I may have been harsh on Boris with regards to my Ivorbike Freecycling brainwave. He has been putting his money where his mouth is afterall, in challenging the plans to build a third runway at Heathrow. Top man Boris! When that's sorted can we address the small matter of London as Olympic Cycle City?
Boris, whilst you're busy, I hope you don't mind if I tip off Pashley Cycles of England to start designing a prototype to bid for contract a la 'Velib'. Being a traditional man I thought we should tender out to an established British firm. And as for Pashleys...remember it was Ivor who gave you the nod and the wink?

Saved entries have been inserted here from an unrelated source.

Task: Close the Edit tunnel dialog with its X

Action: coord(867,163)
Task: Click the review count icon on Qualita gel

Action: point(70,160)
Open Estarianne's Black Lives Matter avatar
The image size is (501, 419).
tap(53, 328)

Perhaps you could design Polly and I a 'fit-for-leadership' tandem for our ministerial campaign by means of a thankyou? No harm in asking. Incidentally, how did you know Robin had special needs...Polly only fessed up to me over one to many malibus? You know what they say about men with small hands? She'll have a field day when she sees your designs....do you do wicker laptop holders?
Polly, are we safe to go back to the Natter and Twitter on Wednesday do you think? If so see you there at 8.00pm.
Lots of love,
PS NO Polly! Pashleys don't do Cath Kidston basket inserts....yet?!!!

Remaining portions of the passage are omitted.